Fibromialgia, la malattia invisibile che colpisce molte donne
Associazioni pazientiSoltanto in Italia colpisce circa 3 milioni di persone, la maggior parte donne, tra i 25 e i 55 anni. La Fibromialgia viene spesso definita come la “malattia invisibile” per via della sua complessa diagnosi, nonostante già ventisei anni fa sia stata catalogata dalla Dichiarazione di Copenaghen nell’ambito delle ‘malattie del sistema muscoloscheletrico e del tessuto connettivo’
La malattia
Si tratta di una sindrome dolorosa cronica da sensibilizzazione centrale caratterizzata dalla disfunzione dei circuiti neurologici preposti all’elaborazione degli impulsi provenienti dalle afferenze del dolore dalla periferia al cervello.

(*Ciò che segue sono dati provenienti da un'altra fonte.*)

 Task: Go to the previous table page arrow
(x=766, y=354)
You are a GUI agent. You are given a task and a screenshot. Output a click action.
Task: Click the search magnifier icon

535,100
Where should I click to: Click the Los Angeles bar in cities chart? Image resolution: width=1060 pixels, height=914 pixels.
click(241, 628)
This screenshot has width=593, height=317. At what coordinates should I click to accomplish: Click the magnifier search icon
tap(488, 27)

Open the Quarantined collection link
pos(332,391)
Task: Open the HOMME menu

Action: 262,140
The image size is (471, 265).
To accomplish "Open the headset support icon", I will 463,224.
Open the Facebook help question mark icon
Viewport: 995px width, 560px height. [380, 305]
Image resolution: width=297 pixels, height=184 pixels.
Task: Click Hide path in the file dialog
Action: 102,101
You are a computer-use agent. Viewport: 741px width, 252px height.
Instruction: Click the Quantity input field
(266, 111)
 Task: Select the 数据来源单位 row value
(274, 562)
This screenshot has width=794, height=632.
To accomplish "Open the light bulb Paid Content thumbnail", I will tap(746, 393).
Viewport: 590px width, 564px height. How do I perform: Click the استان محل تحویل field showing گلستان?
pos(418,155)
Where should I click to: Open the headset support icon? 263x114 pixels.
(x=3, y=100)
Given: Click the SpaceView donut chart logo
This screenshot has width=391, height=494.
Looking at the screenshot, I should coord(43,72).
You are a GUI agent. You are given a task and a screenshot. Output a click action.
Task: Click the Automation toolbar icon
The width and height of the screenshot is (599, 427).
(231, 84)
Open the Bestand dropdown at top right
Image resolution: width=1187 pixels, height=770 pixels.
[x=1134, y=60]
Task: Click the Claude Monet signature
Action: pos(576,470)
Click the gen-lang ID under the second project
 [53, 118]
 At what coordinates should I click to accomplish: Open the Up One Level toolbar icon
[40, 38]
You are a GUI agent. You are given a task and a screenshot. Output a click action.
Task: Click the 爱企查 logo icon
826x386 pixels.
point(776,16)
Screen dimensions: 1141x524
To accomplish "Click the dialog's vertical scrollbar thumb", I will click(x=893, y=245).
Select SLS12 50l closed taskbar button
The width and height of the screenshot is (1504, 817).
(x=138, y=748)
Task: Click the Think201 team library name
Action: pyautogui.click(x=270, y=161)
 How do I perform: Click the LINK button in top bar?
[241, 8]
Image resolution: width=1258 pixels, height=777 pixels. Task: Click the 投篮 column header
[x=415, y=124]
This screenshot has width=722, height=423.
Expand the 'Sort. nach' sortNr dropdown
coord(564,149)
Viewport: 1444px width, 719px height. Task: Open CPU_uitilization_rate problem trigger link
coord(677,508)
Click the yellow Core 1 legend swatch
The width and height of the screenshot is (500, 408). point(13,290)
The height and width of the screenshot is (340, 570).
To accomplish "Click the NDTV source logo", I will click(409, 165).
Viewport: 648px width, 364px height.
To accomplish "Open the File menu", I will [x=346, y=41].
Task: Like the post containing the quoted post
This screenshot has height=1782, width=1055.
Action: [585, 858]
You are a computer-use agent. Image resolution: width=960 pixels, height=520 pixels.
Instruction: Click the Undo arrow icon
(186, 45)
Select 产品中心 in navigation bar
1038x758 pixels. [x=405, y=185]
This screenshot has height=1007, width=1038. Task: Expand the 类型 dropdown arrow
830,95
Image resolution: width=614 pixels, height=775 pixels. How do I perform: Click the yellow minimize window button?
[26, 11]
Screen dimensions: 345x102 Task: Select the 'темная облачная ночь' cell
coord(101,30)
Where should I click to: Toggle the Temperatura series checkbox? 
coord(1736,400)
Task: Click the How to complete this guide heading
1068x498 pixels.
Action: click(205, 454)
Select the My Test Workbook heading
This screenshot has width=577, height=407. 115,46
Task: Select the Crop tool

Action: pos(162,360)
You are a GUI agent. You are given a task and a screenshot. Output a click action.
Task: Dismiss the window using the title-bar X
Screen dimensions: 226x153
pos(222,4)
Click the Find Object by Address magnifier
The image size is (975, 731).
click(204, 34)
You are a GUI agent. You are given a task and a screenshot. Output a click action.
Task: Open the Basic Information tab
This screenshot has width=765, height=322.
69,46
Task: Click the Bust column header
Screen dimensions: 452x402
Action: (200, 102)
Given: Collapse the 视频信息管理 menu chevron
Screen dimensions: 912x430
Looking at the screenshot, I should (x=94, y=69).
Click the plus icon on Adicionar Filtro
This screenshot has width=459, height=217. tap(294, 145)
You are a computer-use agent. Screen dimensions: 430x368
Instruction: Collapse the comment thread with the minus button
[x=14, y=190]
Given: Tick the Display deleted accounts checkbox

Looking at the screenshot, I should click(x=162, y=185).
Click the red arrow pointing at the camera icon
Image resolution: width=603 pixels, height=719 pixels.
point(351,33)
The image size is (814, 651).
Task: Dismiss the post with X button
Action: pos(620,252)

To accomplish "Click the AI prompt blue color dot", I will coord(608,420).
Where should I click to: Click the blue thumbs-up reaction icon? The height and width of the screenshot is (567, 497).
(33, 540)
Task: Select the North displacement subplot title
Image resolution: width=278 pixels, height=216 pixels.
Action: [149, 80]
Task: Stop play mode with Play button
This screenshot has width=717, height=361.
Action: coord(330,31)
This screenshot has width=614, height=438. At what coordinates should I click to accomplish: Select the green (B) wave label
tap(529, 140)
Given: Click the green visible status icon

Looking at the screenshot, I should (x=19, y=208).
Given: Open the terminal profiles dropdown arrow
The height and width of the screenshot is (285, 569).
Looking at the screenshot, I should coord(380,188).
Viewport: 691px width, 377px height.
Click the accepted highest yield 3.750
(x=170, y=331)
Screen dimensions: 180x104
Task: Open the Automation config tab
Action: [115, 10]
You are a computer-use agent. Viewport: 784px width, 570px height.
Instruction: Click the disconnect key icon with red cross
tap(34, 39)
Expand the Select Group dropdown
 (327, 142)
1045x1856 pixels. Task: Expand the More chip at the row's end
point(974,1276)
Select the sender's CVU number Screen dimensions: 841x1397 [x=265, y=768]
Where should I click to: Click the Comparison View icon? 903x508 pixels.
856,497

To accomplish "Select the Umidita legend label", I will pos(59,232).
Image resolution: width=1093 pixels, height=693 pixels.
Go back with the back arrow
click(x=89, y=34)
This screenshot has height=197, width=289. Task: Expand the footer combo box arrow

I sintomi possono essere diversi, tra cui un dolore muscolo scheletrico diffuso, un affaticamento costante, rigidità di varie parti del corpo, insonnia, continui mal di testa, disfunzioni urinarie, ma anche per la scarsa resistenza all’esercizio fisico, l’astenia o l’alterazione della concentrazione. Questa malattia man mano tende a condizionare e a limitare le normali attività quotidiane di chi ne soffre, con ripercussioni anche gravi sulla qualità della vita. Si tratta di una malattia invalidante, anche se nel nostro Paese ad oggi non è ancora considerata come tale e chi ne è affetto spesso non riceve cure adeguate. Le difficoltà nascono in primo luogo dalla difficile diagnosi che spesso si realizza attraverso un percorso lungo e costoso e, in assenza di una cura specifica. La malattia, infatti, richiede trattamenti multidisciplinari, farmacologici convenzionali e non convenzionali. L’associazione CFU Italia (Comitato Fibromialigici Uniti), presieduta da Barbara Suzzi, gestita da soli malati, da anni si batte, in base all’art.32 della Costituzione che tutela la salute di tutti i cittadini, affinché anche la Fibromialgia venga inserita nei Livelli essenziali di assistenza (LEA) per ampliare i diritti dei malati e per riconoscere cure, spese mediche ed esami diagnostici al pari delle altre malattie invalidanti. Ad oggi l’Associazione sta seguendo l’iter del Ddl 299 all’esame del Senato e per sensibilizzare la cittadinanza ieri è stata presente in molte città italiane, a partire da Roma, con banchetti informativi e raccolta firme. A fianco dei malati è scesa in campo, con un video promozionale della giornata, anche l’attrice Marina Giulia Cavalli.